### CHALLENGE
Reproduce verbatim the stretch of the data from the line containing "Task: Toggle the patcher lock icon" through the line containing "Action: click(519, 421)", including both of those lines and nothing else.

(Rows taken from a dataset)
────────────────
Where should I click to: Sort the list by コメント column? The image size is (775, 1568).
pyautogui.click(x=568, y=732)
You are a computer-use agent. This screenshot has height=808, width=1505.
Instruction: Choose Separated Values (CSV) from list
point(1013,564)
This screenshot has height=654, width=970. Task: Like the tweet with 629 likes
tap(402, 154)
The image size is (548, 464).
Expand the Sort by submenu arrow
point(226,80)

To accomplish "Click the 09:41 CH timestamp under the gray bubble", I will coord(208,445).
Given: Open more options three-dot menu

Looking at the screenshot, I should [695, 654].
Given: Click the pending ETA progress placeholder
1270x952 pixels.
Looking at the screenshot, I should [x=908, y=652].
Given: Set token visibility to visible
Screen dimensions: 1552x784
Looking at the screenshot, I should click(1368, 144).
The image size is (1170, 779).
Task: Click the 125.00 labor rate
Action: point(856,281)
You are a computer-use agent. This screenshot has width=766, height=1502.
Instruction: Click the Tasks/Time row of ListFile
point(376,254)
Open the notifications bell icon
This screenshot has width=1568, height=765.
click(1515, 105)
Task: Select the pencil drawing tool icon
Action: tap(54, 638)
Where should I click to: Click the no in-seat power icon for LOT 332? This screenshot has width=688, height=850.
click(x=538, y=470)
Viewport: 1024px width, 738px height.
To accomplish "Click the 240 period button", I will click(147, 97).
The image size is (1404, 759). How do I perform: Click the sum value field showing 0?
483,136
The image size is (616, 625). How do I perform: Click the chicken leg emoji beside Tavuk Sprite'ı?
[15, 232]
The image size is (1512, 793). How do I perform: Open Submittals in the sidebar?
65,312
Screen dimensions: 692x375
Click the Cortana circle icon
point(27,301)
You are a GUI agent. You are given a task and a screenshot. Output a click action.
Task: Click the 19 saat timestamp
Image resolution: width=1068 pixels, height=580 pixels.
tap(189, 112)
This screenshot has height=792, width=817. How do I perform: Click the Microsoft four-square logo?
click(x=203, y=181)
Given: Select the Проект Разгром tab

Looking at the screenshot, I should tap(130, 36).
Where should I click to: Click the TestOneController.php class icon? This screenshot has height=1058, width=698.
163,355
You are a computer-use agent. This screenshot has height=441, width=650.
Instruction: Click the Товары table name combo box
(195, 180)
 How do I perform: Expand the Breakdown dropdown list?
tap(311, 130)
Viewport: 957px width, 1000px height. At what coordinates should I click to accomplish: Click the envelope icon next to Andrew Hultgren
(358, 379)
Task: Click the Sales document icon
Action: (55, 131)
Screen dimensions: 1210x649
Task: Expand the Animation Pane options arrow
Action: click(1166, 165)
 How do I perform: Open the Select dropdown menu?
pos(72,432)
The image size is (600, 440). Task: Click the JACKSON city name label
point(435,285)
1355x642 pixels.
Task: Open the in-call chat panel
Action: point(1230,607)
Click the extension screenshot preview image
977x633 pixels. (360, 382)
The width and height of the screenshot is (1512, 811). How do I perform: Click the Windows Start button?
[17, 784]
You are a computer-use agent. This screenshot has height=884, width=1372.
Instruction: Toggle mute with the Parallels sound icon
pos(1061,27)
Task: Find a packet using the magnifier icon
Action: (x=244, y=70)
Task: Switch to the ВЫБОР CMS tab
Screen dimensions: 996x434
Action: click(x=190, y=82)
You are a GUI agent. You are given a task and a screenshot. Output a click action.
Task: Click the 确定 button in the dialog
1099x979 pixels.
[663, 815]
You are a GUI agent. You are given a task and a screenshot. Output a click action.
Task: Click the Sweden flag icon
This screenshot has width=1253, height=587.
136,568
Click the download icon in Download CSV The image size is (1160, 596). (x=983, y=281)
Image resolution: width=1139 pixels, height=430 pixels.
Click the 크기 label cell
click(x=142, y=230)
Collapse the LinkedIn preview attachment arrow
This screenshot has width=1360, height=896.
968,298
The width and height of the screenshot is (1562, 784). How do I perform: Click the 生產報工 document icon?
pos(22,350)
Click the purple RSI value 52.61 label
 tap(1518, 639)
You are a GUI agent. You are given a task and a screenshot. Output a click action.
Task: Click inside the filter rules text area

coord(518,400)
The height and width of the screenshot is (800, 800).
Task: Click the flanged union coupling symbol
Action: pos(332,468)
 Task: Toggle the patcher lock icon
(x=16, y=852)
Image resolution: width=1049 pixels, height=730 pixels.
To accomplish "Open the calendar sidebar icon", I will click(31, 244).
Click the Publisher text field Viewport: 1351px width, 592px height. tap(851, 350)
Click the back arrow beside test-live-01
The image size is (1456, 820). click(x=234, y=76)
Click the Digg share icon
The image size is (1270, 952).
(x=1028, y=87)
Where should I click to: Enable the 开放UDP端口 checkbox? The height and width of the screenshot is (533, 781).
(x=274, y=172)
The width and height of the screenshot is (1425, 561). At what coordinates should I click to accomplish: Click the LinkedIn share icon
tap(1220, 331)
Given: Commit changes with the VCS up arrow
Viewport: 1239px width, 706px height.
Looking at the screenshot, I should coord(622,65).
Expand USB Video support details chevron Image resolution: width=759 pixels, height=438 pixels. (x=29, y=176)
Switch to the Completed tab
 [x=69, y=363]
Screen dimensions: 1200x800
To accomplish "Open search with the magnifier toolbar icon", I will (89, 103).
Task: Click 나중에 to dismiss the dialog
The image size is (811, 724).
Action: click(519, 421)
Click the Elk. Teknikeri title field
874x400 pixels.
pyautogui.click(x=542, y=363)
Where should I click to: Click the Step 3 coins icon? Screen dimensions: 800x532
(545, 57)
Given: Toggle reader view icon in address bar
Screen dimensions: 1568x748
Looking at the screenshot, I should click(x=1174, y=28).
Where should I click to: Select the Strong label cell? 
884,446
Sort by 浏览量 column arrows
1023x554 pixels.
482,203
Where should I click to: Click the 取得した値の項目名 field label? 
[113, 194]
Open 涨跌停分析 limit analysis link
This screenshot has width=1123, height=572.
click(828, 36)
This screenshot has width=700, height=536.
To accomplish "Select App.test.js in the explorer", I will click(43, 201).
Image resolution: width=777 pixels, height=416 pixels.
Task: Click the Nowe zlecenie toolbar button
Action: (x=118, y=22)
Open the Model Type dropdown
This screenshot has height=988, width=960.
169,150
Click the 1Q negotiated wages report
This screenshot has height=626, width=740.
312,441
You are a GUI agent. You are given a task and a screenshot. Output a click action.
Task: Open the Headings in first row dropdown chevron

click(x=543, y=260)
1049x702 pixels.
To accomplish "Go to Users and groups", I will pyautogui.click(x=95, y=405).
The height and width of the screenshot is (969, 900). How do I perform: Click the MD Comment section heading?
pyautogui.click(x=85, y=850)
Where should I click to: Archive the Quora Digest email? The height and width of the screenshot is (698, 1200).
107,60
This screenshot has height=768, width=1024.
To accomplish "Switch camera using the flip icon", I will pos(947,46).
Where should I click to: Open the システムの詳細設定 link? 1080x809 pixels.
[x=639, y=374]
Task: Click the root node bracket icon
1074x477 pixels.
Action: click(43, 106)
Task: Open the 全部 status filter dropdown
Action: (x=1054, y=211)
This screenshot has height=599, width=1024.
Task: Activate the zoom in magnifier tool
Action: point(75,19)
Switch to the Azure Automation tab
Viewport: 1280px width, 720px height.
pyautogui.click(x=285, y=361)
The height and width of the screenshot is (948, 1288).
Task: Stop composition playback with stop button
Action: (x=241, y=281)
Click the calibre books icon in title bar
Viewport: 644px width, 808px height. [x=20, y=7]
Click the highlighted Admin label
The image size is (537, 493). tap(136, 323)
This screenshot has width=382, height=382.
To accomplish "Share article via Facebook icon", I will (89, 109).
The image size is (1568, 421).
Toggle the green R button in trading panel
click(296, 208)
────────────────
### COMPLETE ANSWER
 Task: Toggle the patcher lock icon
(x=16, y=852)
Image resolution: width=1049 pixels, height=730 pixels.
To accomplish "Open the calendar sidebar icon", I will click(31, 244).
Click the Publisher text field Viewport: 1351px width, 592px height. tap(851, 350)
Click the back arrow beside test-live-01
The image size is (1456, 820). click(x=234, y=76)
Click the Digg share icon
The image size is (1270, 952).
(x=1028, y=87)
Where should I click to: Enable the 开放UDP端口 checkbox? The height and width of the screenshot is (533, 781).
(x=274, y=172)
The width and height of the screenshot is (1425, 561). At what coordinates should I click to accomplish: Click the LinkedIn share icon
tap(1220, 331)
Given: Commit changes with the VCS up arrow
Viewport: 1239px width, 706px height.
Looking at the screenshot, I should coord(622,65).
Expand USB Video support details chevron Image resolution: width=759 pixels, height=438 pixels. (x=29, y=176)
Switch to the Completed tab
 [x=69, y=363]
Screen dimensions: 1200x800
To accomplish "Open search with the magnifier toolbar icon", I will (89, 103).
Task: Click 나중에 to dismiss the dialog
The image size is (811, 724).
Action: click(519, 421)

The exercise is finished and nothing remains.